What’s the central premise of your show? Ascent focuses on the need for constant self-improvement, as it relates to the ‘female’ body. The main message of the show is to value the intelligence and wisdom of our bodies, to slow down and listen to our bodies, rather than be fixated on their function, efficiency or aesthetics.

How long did it take you to craft it? At the end of last year I was in the middle of a writing exercise where I wrote 100 scenes in 100 days, inspired by two words created on a random word generator. One day the words ‘injection’ and ‘load’ came up. The resulting scene ended up being the last scene of Ascent. Within about two months I had a draft script and it will have been almost a 10-month process by the time we premiere.

What does your show say about society today? There seems to be increasing pressure on many of us to look young and youthful for as long as possible, which is one of the things we look at in the piece. We are about finding ways to empower women through stories that celebrate and offer a new perspective on how women and our bodies can be represented.

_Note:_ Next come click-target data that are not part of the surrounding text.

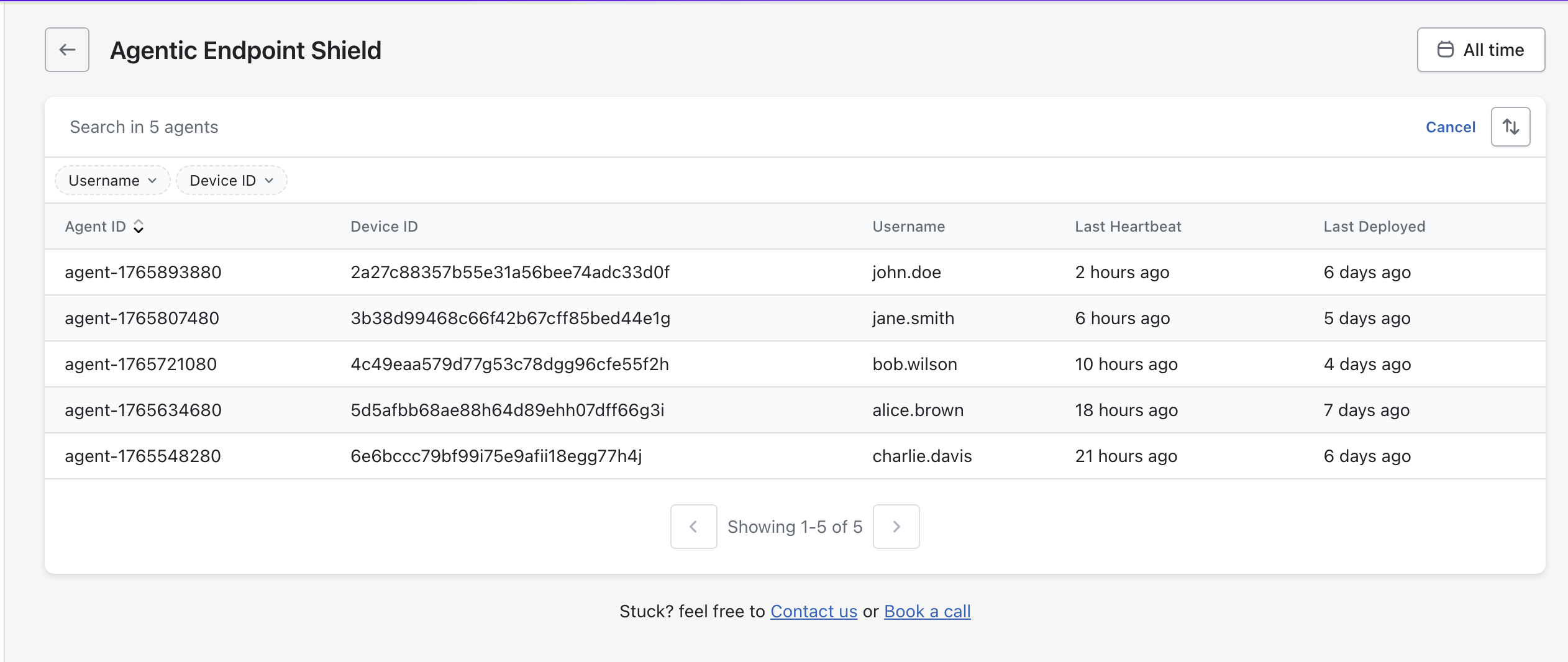This screenshot has width=1568, height=662.
Task: Select the Last Heartbeat column header
Action: [1128, 227]
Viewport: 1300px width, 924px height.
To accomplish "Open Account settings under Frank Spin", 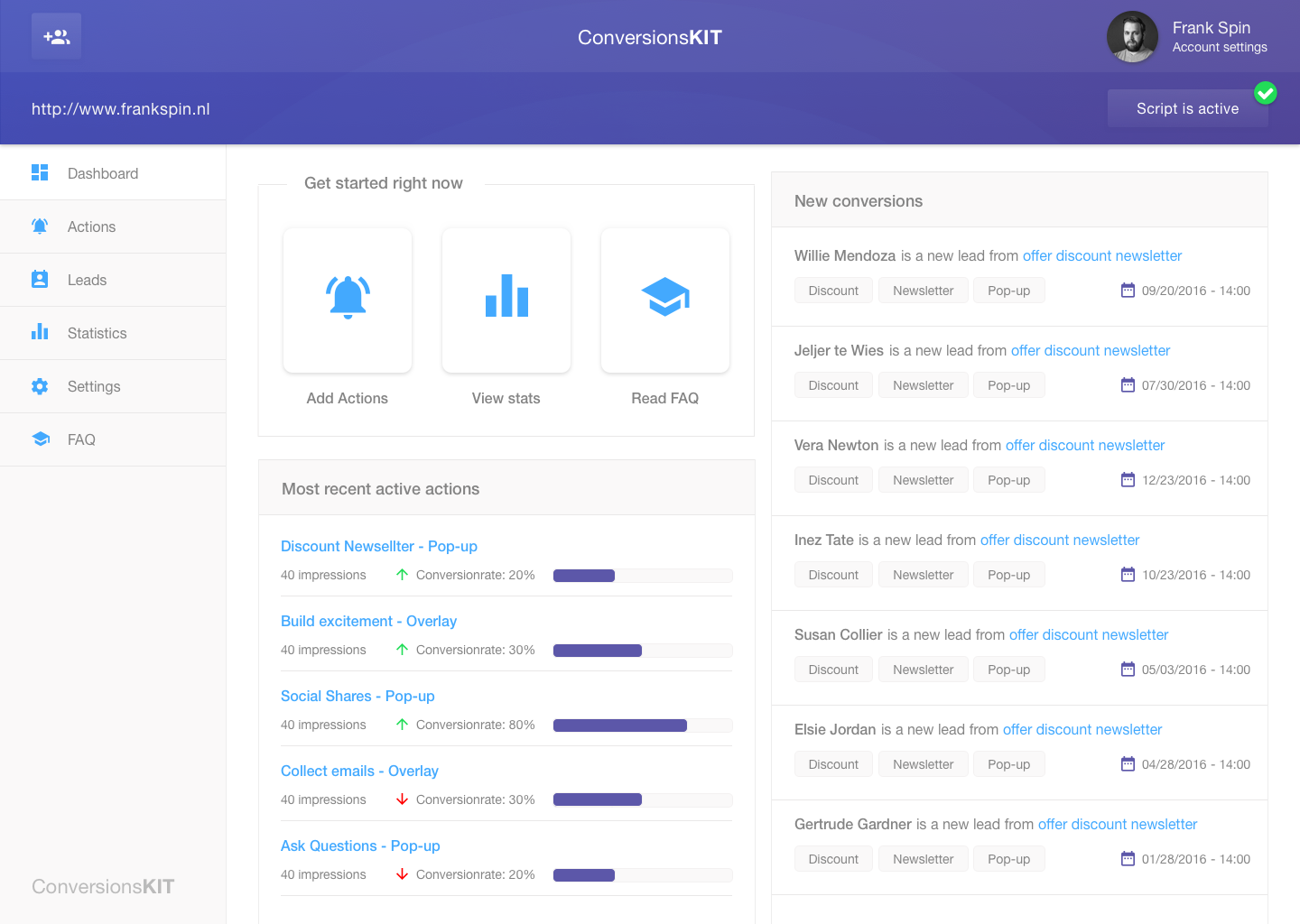I will (x=1220, y=47).
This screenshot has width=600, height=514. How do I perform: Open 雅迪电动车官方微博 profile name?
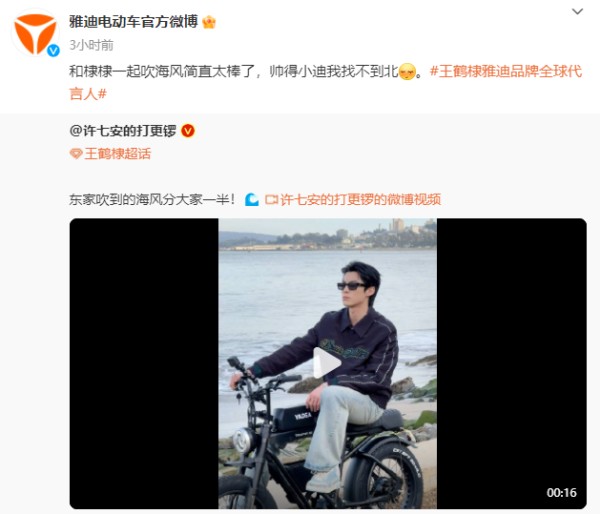click(x=133, y=22)
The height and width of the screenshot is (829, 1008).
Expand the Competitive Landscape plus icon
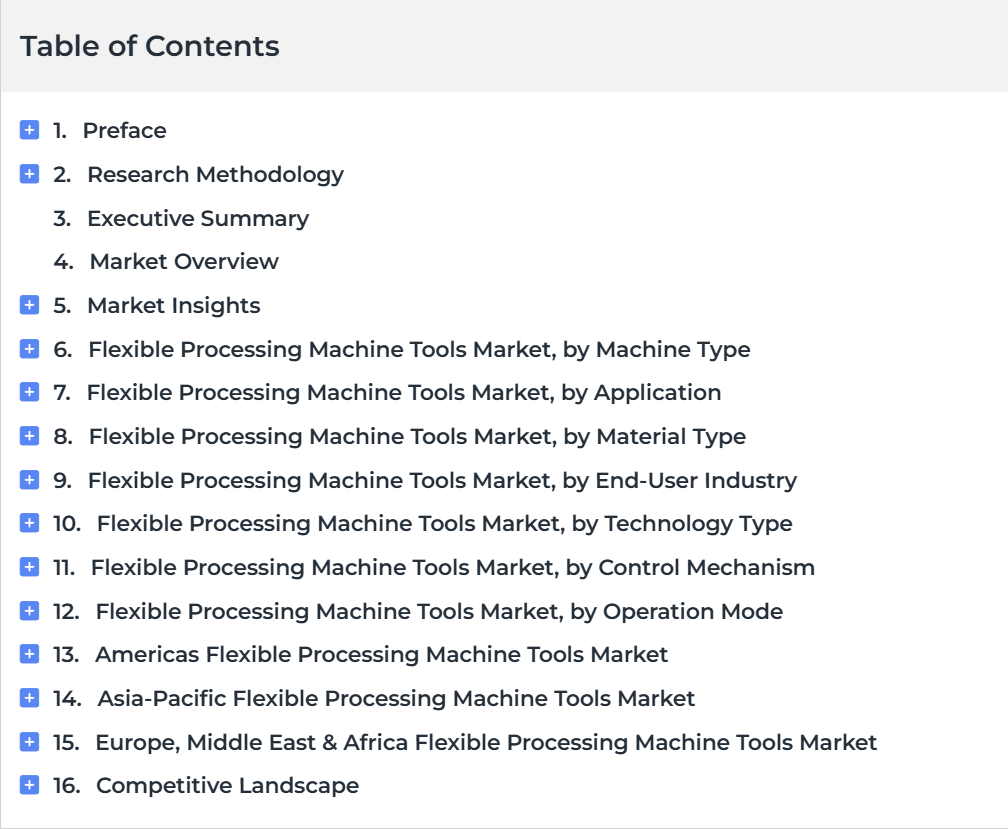coord(30,785)
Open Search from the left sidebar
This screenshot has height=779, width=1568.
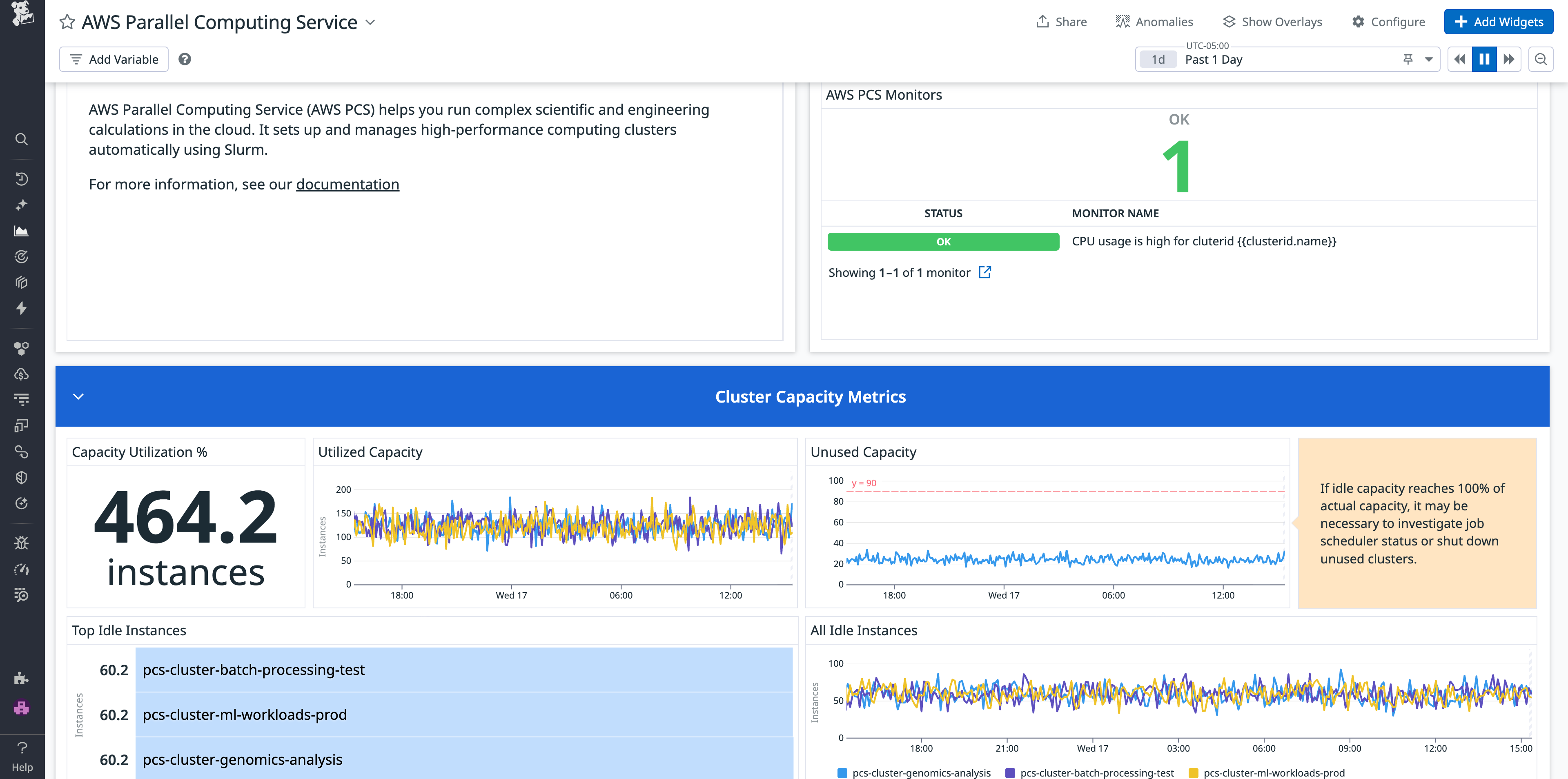[21, 139]
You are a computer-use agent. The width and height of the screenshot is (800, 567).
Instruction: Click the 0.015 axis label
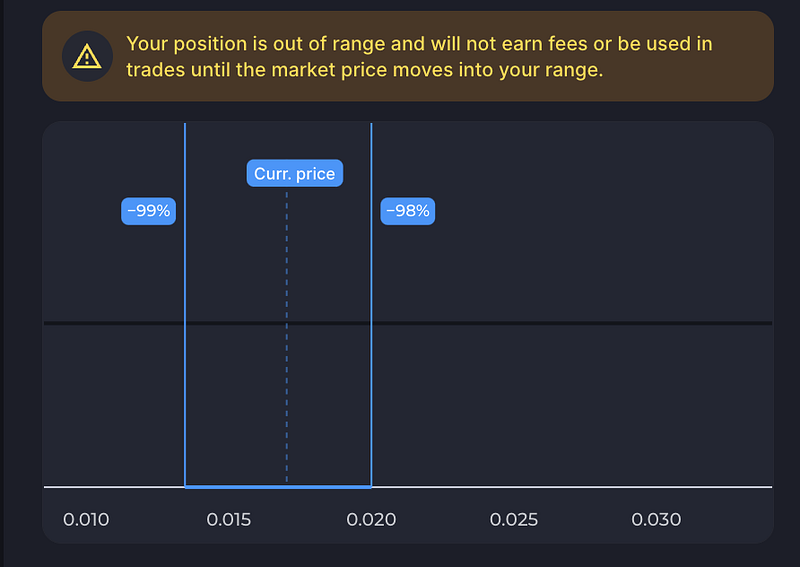point(229,520)
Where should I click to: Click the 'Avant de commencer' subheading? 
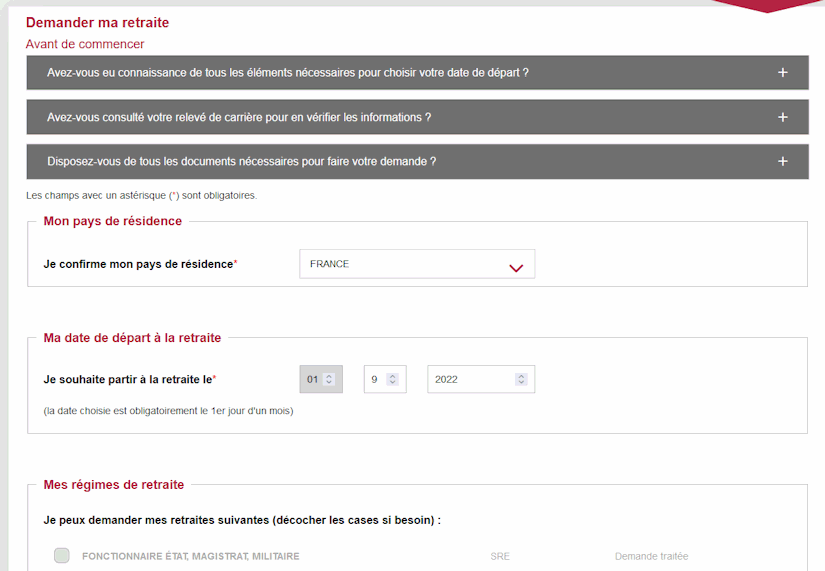(x=85, y=44)
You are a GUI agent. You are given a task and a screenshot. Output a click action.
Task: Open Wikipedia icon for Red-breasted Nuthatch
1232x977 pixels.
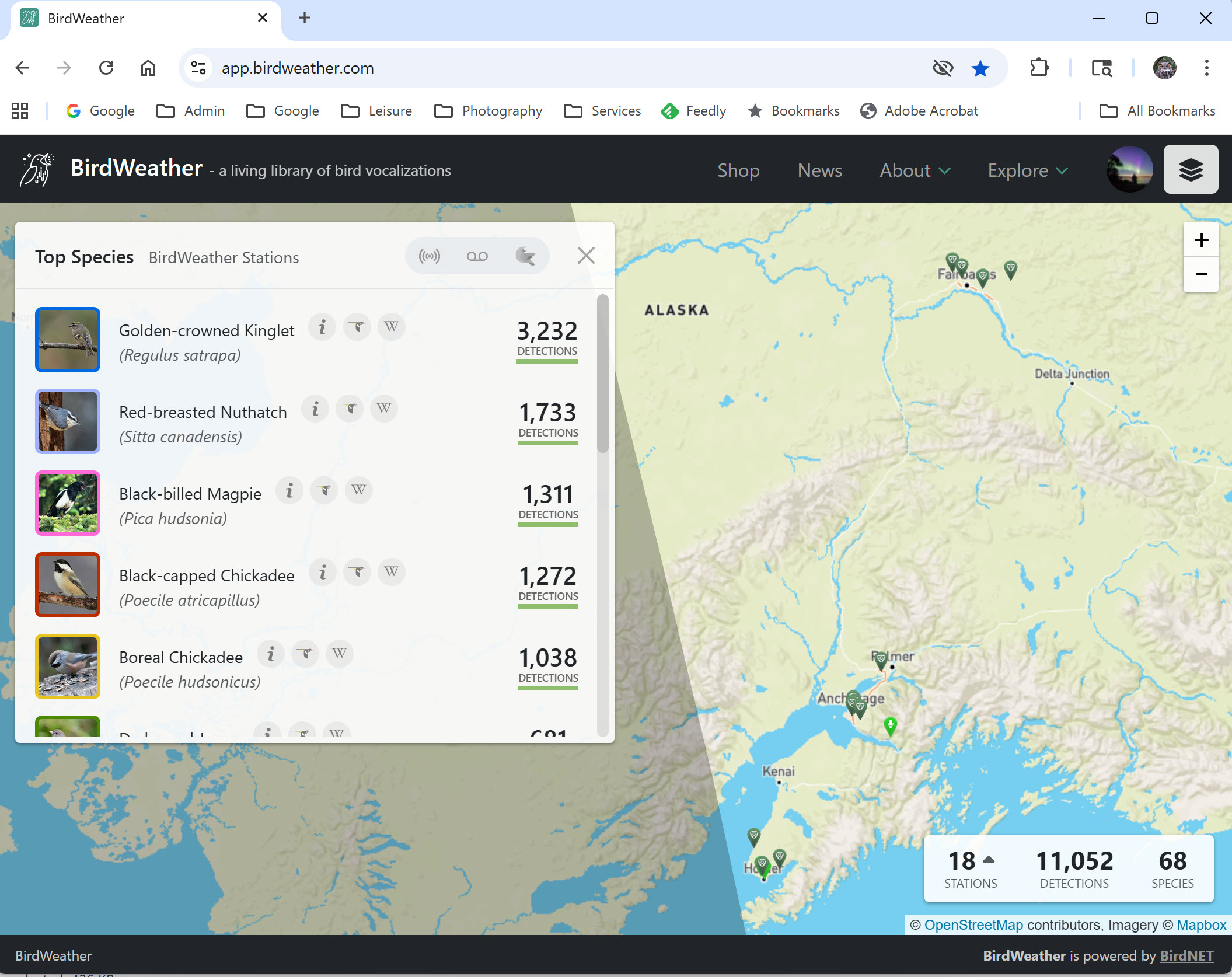tap(383, 409)
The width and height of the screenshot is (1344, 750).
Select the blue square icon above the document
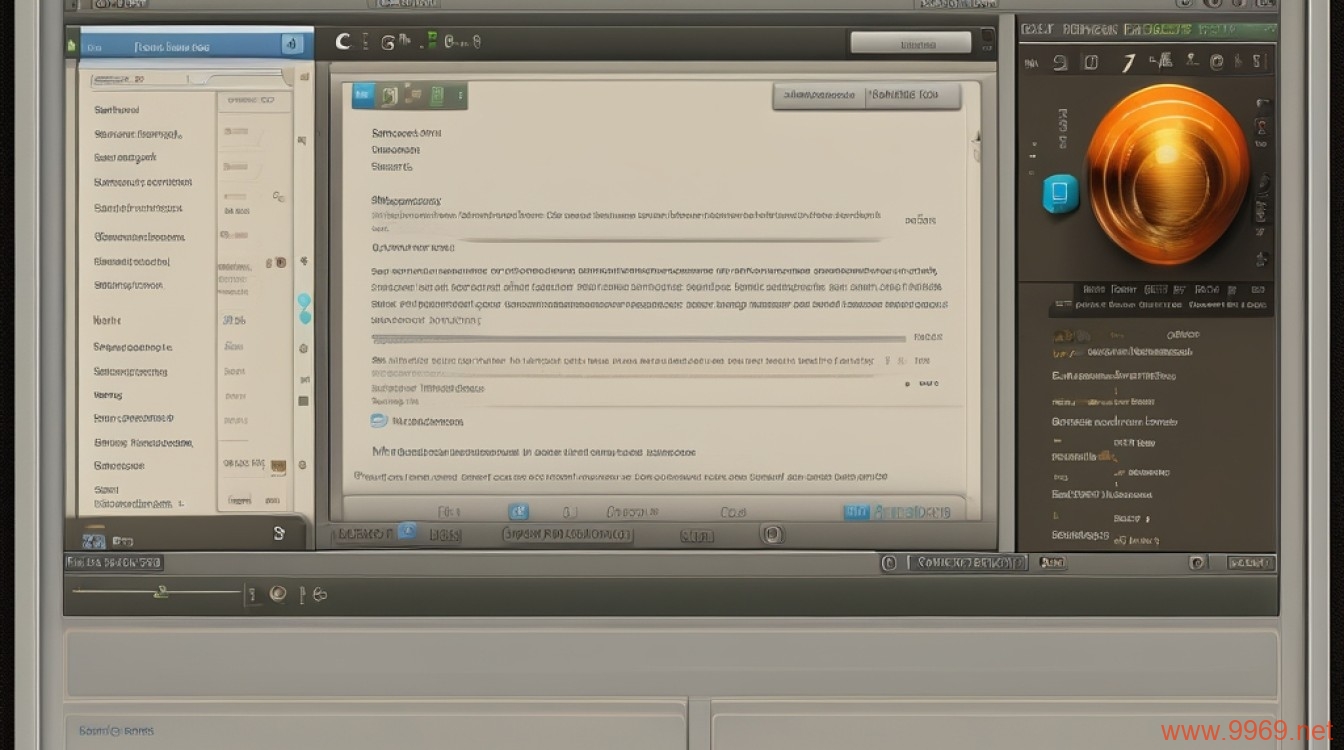[x=363, y=96]
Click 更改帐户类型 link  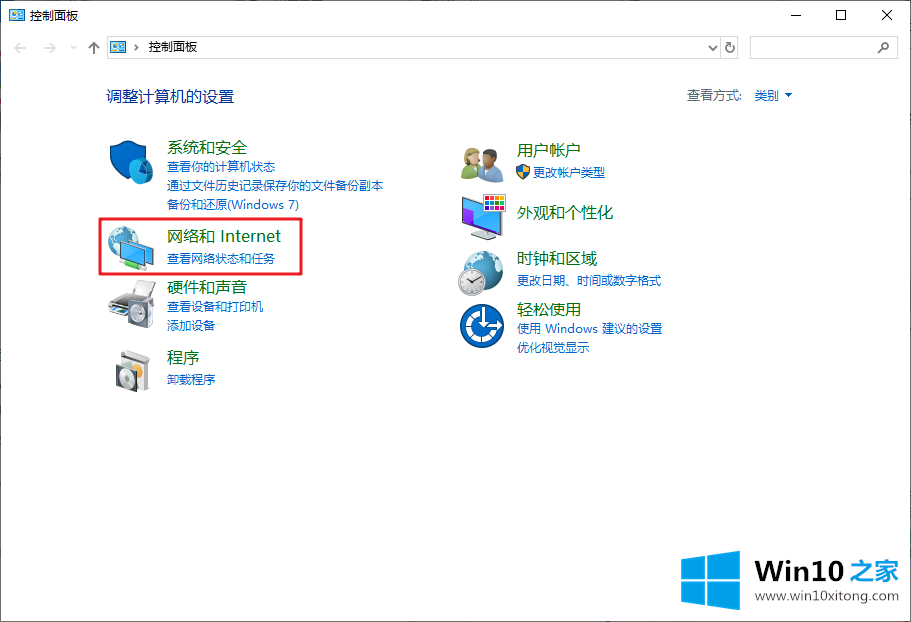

What’s a fun fact about your show? We create a giant hand on stage that is made with four legs, two backs and a thigh. Another fun fact is that we were one of five shows to be selected for Melbourne Fringe’s first ever ShowSupport grant.

Ascent plays at Theatre Works from Friday September 28 until Sunday September 30 and tickets are $32/$28 conc. The project is generously supported by the Ron and Margaret Dobell Foundation and Sam and Monica Abrahams, as part of ShowSupport.